Editorial: Celebrating Job Corps sustainability

Aug. 22, 2014 @ 11:45 PM

Sustainability for half a century requires hard work, an ability to adapt and many willing hands and hearts. The Kittrell Job Corps celebration on Friday is deserving of the highest praise.

The week has been exciting with several events. President Lyndon B. Johnson’s plan in the war on poverty has endured many changes in our country, continually educating and preparing our youth to be productive adults.

Rest assured, the program begun 50 years ago is nothing like the one today in terms of details and techniques. But it is consistent with the original goals.

We offer heartiest of congratulations and best wishes for the next half-century.
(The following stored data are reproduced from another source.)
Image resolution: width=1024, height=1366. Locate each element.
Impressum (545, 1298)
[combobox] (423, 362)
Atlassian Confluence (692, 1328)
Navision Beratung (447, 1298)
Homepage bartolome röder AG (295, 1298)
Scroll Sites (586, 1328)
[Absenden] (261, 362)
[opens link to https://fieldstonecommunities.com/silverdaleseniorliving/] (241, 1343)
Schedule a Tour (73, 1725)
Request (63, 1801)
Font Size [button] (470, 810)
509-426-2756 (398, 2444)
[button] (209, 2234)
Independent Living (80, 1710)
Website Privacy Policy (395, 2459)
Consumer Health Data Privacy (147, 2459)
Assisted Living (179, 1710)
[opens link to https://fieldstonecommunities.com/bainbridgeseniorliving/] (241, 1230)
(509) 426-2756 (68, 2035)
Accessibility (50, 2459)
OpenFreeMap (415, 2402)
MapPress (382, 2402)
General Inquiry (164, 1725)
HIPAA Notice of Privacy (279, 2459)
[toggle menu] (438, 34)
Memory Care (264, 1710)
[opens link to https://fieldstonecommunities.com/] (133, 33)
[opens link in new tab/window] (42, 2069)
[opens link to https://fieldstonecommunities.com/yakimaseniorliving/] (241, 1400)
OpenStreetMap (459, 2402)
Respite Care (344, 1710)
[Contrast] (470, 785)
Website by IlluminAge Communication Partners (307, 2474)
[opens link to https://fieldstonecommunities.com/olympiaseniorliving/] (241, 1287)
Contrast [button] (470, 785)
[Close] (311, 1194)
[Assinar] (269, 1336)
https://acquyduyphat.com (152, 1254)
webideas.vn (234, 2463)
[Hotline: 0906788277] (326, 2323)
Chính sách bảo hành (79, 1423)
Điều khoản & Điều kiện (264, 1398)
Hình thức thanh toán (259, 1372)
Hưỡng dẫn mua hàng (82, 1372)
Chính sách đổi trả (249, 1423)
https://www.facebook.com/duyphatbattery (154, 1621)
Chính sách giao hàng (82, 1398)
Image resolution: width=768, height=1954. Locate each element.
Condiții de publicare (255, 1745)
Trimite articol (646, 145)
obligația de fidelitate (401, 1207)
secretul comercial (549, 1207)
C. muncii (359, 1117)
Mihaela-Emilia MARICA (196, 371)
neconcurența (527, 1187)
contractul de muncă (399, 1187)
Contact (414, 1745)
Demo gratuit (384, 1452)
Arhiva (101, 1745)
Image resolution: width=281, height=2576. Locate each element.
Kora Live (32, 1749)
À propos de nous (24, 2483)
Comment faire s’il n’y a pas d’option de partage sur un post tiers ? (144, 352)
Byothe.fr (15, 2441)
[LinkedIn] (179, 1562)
• Landmark programs have come to our community before. And one of the most intriguing with a high ceiling of opportunity is the Granville-Vance Faith Initiative for Community Action.

The nonprofit is a flagship organization in the U.S. The Center for Interfaith Action in Washington, D.C., works primarily in third-world countries. It fosters partnerships between the religious sector, governments and donor institutions, mainly in Africa, working primarily on the challenge of public health.

Starting organizations domestically was new in 2013. The goals here are centered on health, education and economic development.

A summit this past week attracted about 100, with a panel discussion and small-group dialogue. Congregations and the schools were represented, with an emphasis on the education of area children.

• Should seeing the Little League World Series be on the schedule this weekend, keep in mind how much compensation those pre-teens are getting: none. Does it matter? Should they? The world has cried foul of the NCAA mightily, so much so that the college giant is changing and athletes may soon be paid.

The logic: People bringing in lots of money deserve a cut.

Granted, it doesn’t trickle down to all the front-liners at our favorite fast food or discounted shopping places. But Disney sure does pay plenty for Little League — a nonprofit — to be on ESPN, same as they do college and pro games.

We’re just interested to see where the next end point becomes visible.